טכניון מכון טכנולוגי לישראל
הטכניון מכון טכנולוגי לישראל - בית הספר ללימודי מוסמכים  
M.Sc Thesis
M.Sc StudentNahshon Yoav
SubjectRelational Framework for information Extraction
DepartmentDepartment of Computer Science
Supervisor Professor Benny Kimelfeld


Abstract

Unstructured textual data conceals within itself structured data, and oftentimes it is accompanied by metadata. However, relational databases, which are highly suitable for storing structured data, typically treat text as a black box, as they lack the means for handling it sufficiently. In the context of text analytics, an essential component in many applications from this domain is Information Extraction (IE), the task of extracting (in a structured format) valuable knowledge from textual data. Typically, modern IE pipelines are constructed by (1) loading textual data from a database into a special-purpose application, (2) applying to the text a myriad of text-analytics functions that produce a structured relational table, and (3) storing this table in a database. However, this approach is prone to laborious development processes, complex and tangled programs, and inefficient control flows.

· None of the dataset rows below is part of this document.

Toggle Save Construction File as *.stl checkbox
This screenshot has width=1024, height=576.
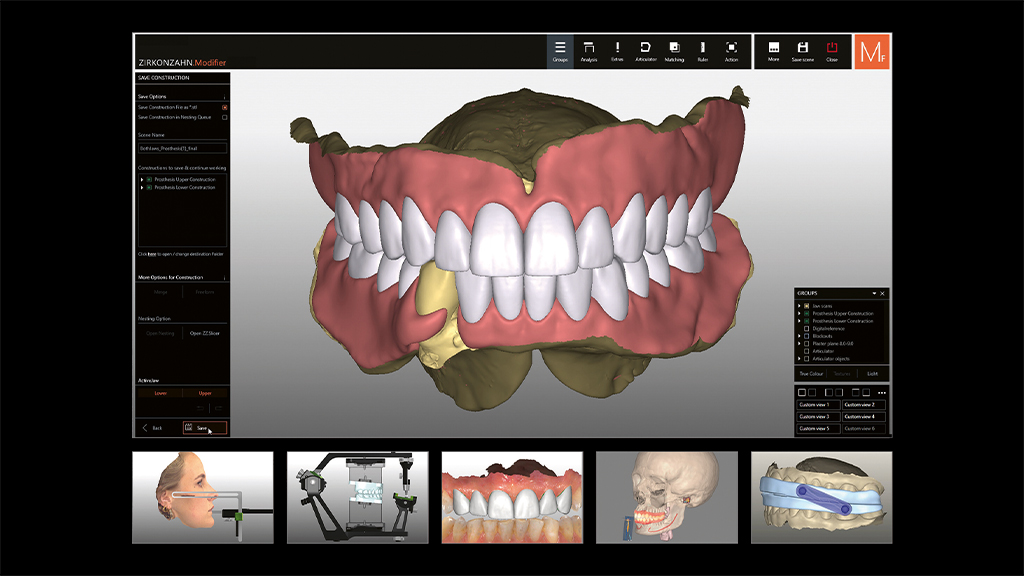coord(225,107)
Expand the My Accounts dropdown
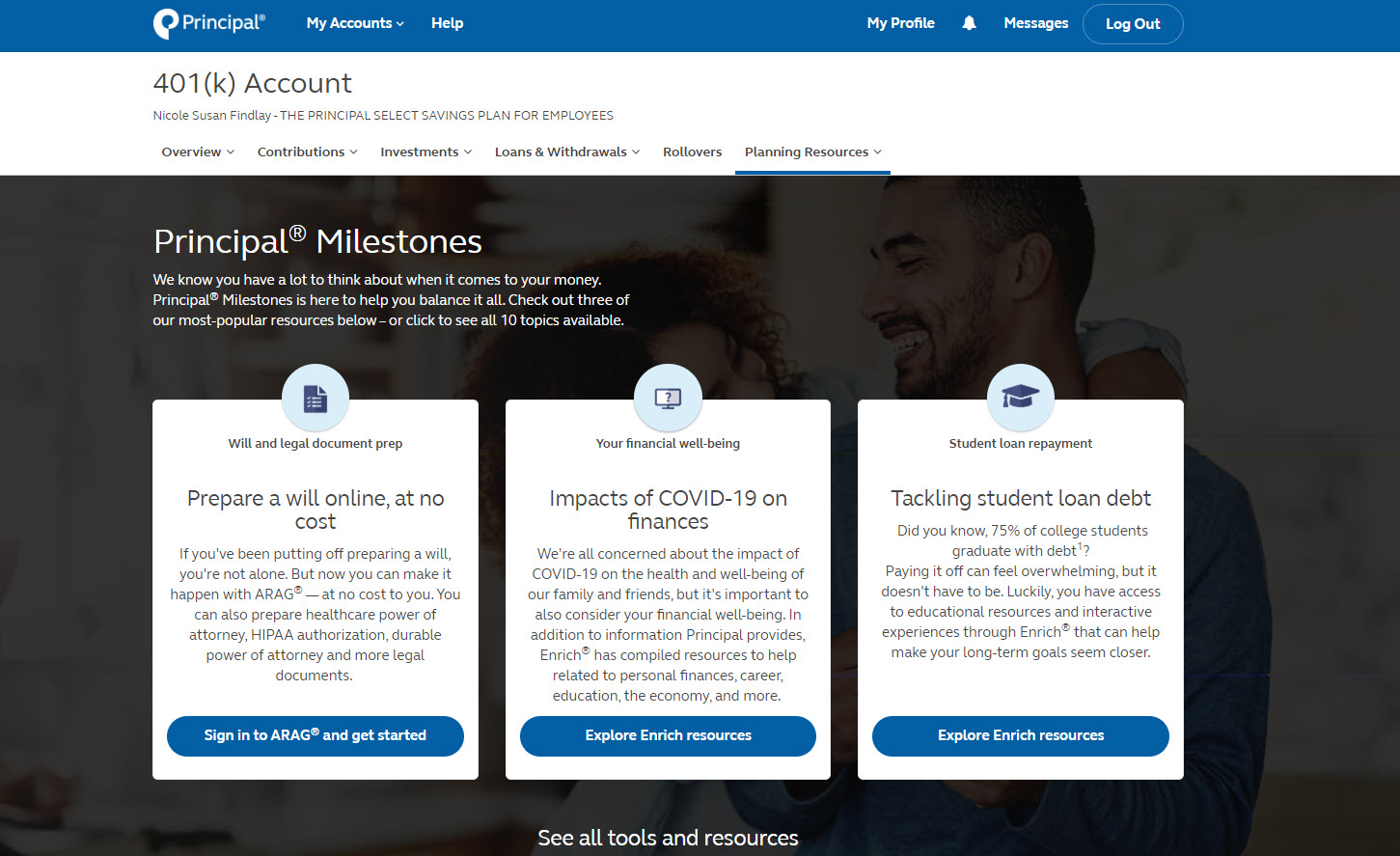Image resolution: width=1400 pixels, height=856 pixels. point(354,23)
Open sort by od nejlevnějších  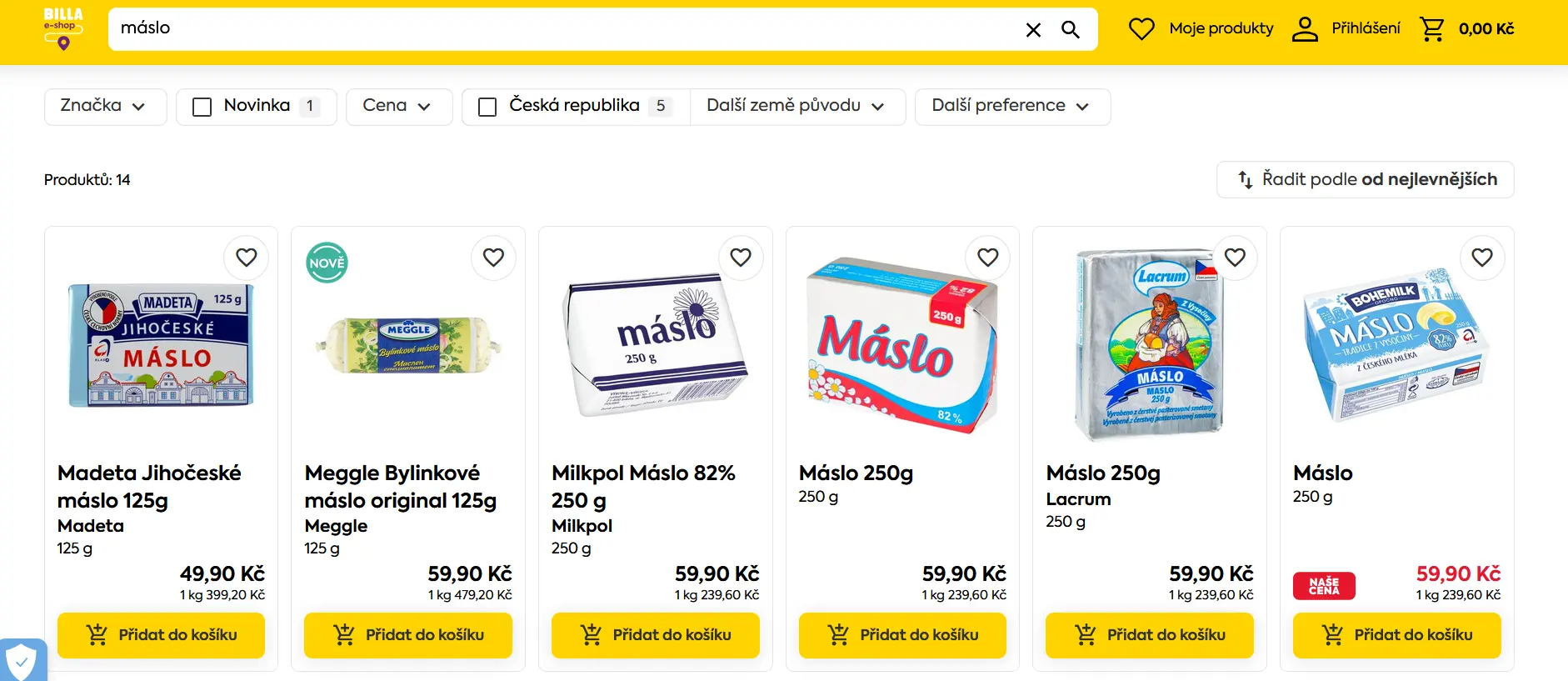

These deficiencies have given rise to declarative solutions that automate significant parts of the manual work. However, such frameworks typically stitch together various programming components and technologies, and may lack an all-binding theory. In this thesis we embark on an effort to lay foundations of general purpose and text centric database management systems. Concretely, we introduce a novel formal framework, called Spannerlog, where we extend the relational model by incorporating into it the theory of document spanners, and define a Datalog-like query language for this model. Our main contribution is a uniform framework for textual data management w.r.t. unstructured data (text), structured data (extracted information and metadata like identifiers and timestamps), and functions that carry out transformations from the former to the latter. The formal foundations on which we built on our framework provide new capabilities and opportunities to be explored: (1) a better understanding of the system through theoretical studies; here we report on initial results concerning the expressive power of Spannerlog programs. (2) Diminished software complexity; on a single framework developers can write IE programs and query the extracted information in concise and readable manner.

(3) New optimization opportunities due to static program analysis on top of Spannerlog's formalism; to illustrate these opportunities we present the notion of split correctness, that enables the construction of parallel execution plans based on data splitting, while providing provable correctness. We believe that the formalism of Spannerlog will have a substantial impact on the way systems manage and query textual data.